Newquay Residents Campaign for Wheelie Bins

Newquay Residents Campaign For Wheelie Bins


Seagull attacks and transportability issues have compelled Newquay residents to campaign for wheelie bins for all, as their standard rubbish bins have been foul food for the birds that have littered their contents across neighbourhoods and streets.

The problem isn't an epidemic, but the margins of benefits see to provide just enough financial incentive to take these complaints seriously; the amount of time and money that is spent cleaning up the scattered rubbish from mealtime birds easily covers the cost of residential and business wheelie bins that would prevent seagulls from picking through rubbish in the first place.

The cost to council tax is balancing out more and more as Newquay continues to spend tax revenue compensating for their trash problem, and the old adage of being 'pennywise pound foolish' is beginning to ring in the ears of many council members who want a permanent solution to this time-wasting problem.


Rubbish Bins and Foul Food for Birds


Local campaigners have already collected hundreds of petition signatures, and information press releases are being prepared to inform people about the long term benefits of wheelie bin upgrades.

Opponents of this measure argue that there are more practical ways to solve the rubbish problem than upgrading Newquay's bin standards. Alex Folkes, a Cornwall Council member, has suggested several measures to prevent avian menaces from having the time or the means to scatter rubbish about. In addition to simply putting bins out for collection on a timelier schedule that gives seagulls and the like less time to pick through the contents, people can also place covering items like carpets over the unprotected tops of the bins.

Folkes' argument comes from a principled place; namely, that the responsibility of maintaining a resident's rubbish begins and end with the resident. Overhauling Newquay's 270,000 houses with wheelie bins would cost the council a deal of money, and in Folkes' opinion, it's simply out of the question. “The responsibility for rubbish stays with the resident until it is collected by the council,” he blogged in response to the wheelie bin campaign.
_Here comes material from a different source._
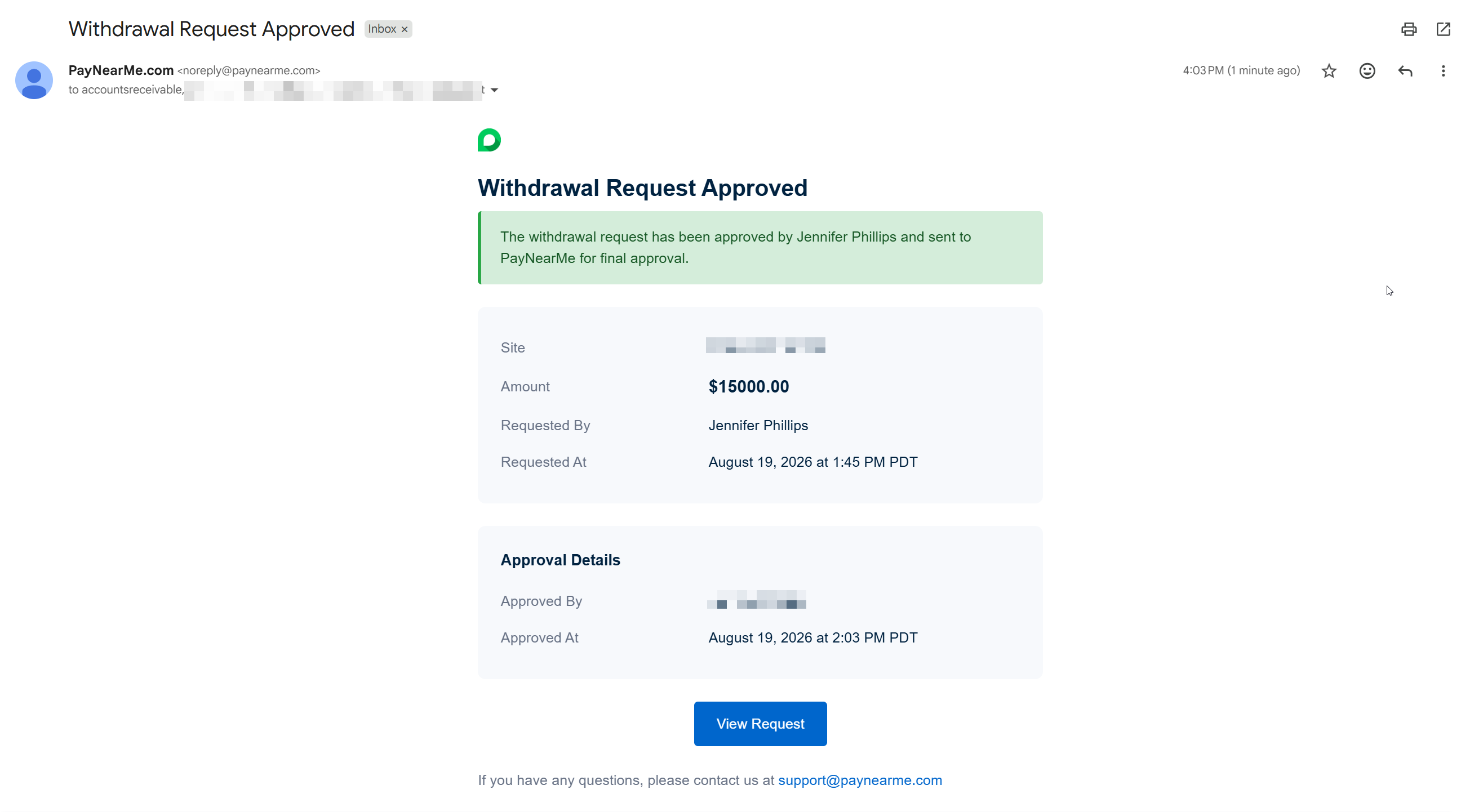Click the noreply@paynearme.com sender address
Screen dimensions: 1461x812
[248, 71]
Cornwall Council as a whole is backing Folkes. It's difficult to sort through the budget and figure out whether or not wheelie bins are the practical solution for seagulls, but both sides of the aisle seem less interested in reaching compromises than keeping their attentions focused on their platforms. Although many residents have taken the situation into their own hands and instigated measures to protect their rubbish bags, others consider the problem an obvious indicator of outdated bin models in desperate need of replacement.
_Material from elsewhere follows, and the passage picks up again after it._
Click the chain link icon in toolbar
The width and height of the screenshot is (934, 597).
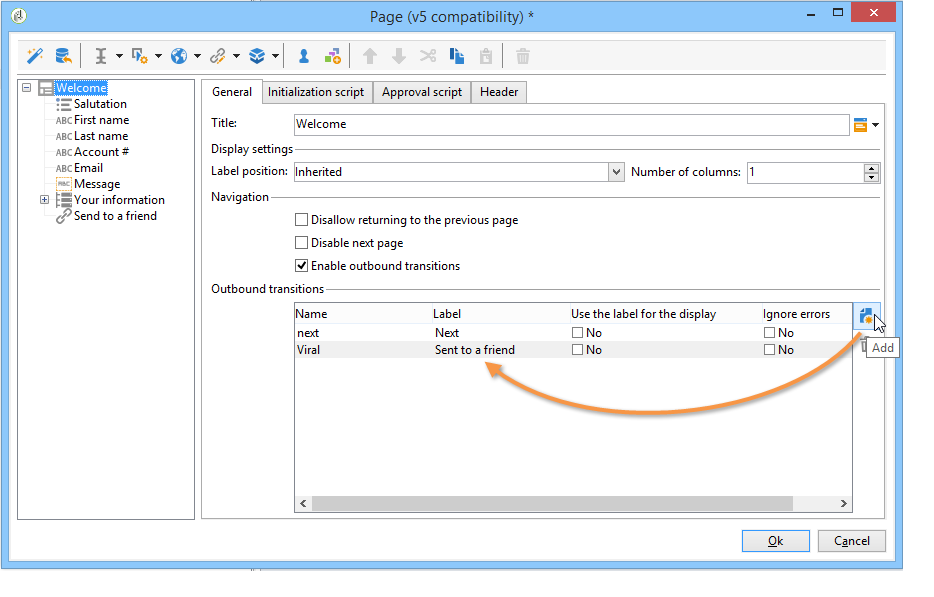point(217,56)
How Newquay residents on the whole feel about their present bins remains a mystery, and while the wheelie bin campaign is dedicated to collecting as many signatures as possible in order to convince the council of the severity of their problem, the rubbish problem does remain localized to certain neighbourhoods of Newquay and may not be costing the city as much time and clean up money as the wheelie bin rollout would. Matters of practicality are going to make or break these stalemates, and so long as it remains more expensive to upgrade Newquay with wheelie bins that upgrade remains an uphill fight. The only question is whether or not the litter caused by the seagulls and the unprotected rubbish inhibits the city's rubbish operations enough to necessitate the investment in a permanent solution.